| Document text |
┌────────

Prime Minister Narendra Modi’s announcement on Tuesday evening that India will be demonetising Rs 500 and Rs 1,000 notes from midnight, in an effort to combat corruption and black money, sent citizens around the nation scurrying to ATM kiosks. Some wanted to deposit as much cash as they could before the deadline, while others were desperate to withdraw notes of smaller denominations.
In the Bandra suburb of Mumbai, a businessman walked into an ATM kiosk carrying a black plastic bag with Rs 25,000 in cash.
“I was supposed to deposit this money in my friend’s account whose relative is in hospital,” he said, requesting anonymity. “Somebody phoned [and told] me that the government is banning Rs 500 and Rs 1,000 notes, so I thought I try deposit it.”
He added: “We are small people. I don’t want to get close to any black money talk.”
Shruti Iyer, a student in Mumbai, rushed to an ATM kiosk with two friends, but could not find Rs 100 banknotes. “We all had some Rs 500 notes with us,” said Iyer. “We will walk to some other ATM and try getting Rs 100 notes. If I don’t get them, I won’t be able to venture out.”
Other people had similar anxieties.
Wahid Quereshi, shop salesman
Wahid Quereshi went to an ATM kiosk of Union Bank in Bandra West to withdraw Rs 100 notes.

└────────

Dataset entries

┌────────

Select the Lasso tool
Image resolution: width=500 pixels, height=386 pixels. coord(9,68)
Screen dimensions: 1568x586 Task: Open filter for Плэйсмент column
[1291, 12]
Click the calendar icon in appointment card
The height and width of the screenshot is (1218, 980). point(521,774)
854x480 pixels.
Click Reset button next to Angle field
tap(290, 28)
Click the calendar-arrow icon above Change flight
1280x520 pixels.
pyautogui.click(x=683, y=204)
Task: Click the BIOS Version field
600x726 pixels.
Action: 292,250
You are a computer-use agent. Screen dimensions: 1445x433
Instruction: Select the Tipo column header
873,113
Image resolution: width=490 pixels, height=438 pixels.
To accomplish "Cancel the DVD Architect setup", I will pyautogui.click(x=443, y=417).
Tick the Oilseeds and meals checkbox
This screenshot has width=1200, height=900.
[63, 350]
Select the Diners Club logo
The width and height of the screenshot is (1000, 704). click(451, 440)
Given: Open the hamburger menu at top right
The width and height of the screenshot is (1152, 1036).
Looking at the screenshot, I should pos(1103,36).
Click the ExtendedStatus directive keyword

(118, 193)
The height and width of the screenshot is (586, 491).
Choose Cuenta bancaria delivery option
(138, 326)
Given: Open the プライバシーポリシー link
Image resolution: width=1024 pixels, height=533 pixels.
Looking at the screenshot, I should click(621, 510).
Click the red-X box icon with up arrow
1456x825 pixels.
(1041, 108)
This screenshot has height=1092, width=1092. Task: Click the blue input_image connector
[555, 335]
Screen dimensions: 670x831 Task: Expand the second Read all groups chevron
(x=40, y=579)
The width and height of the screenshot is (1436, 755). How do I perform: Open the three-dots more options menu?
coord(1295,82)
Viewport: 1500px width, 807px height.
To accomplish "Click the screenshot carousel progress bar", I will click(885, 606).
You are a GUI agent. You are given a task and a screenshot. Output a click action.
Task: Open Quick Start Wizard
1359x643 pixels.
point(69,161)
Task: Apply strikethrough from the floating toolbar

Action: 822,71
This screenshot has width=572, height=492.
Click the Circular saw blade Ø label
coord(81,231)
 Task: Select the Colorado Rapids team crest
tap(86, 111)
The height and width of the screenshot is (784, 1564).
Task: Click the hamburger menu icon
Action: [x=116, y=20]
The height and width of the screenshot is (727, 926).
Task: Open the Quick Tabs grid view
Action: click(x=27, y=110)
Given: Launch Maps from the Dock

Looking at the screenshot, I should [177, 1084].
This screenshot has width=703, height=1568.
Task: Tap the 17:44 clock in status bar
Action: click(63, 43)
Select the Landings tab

└────────

| Directions |
1. Translate this sentence from the demonetization article into Spanish: "In the Bandra suburb of Mumbai, a businessman walked into an ATM kiosk carrying a black plastic bag with Rs 25,000 in cash."
2. Edit the demonetization article between "Other people had" and "withdraw Rs 100 notes.", inclusive, and write that part out with "anxieties" changed to "worries".
3. Carry the demonetization article forward from its last sentence.

| Answers for each item |
1. En el suburbio de Bandra, en Mumbai, un empresario entró en una cabina de cajero automático con una bolsa de plástico negra que contenía 25.000 rupias en efectivo.

2.
Other people had similar worries.
Wahid Quereshi, shop salesman
Wahid Quereshi went to an ATM kiosk of Union Bank in Bandra West to withdraw Rs 100 notes.

3.
“The minute I heard the announcement I went to the ATM since I didn’t want to be left without cash. I punched in Rs 400 and did five transactions to get Rs 100 notes.”
Rameez Shaikh, student
Rameez Shaikh was shopping with his friends in Bandra went the news broke.
“We were shopping and suddenly the shopkeeper told us that he won’t accept Rs 500 notes. I wanted to withdraw Rs 1,000 but then I got another Rs 500 note.”
Dilshad Shaikh, housewife
Dilshad Shaikh needed cash for the treatment of her 16-year-old daughter, who is sick with dengue. She visited three ATMs in Bandra.
“At all the ATMs, I was able to withdraw only Rs 500 notes. My daughter is down with dengue and we may require some cash if she needs to be admitted [in hospital].”
Vishal Thadani, sales executive
Vishal Thadani deposited Rs 15,000 in an ATM kiosk in Bandra.
“I had just withdrawn a part of my salary for my daily expenses a few days ago. I wanted to deposit this money to make sure it’s not useless.”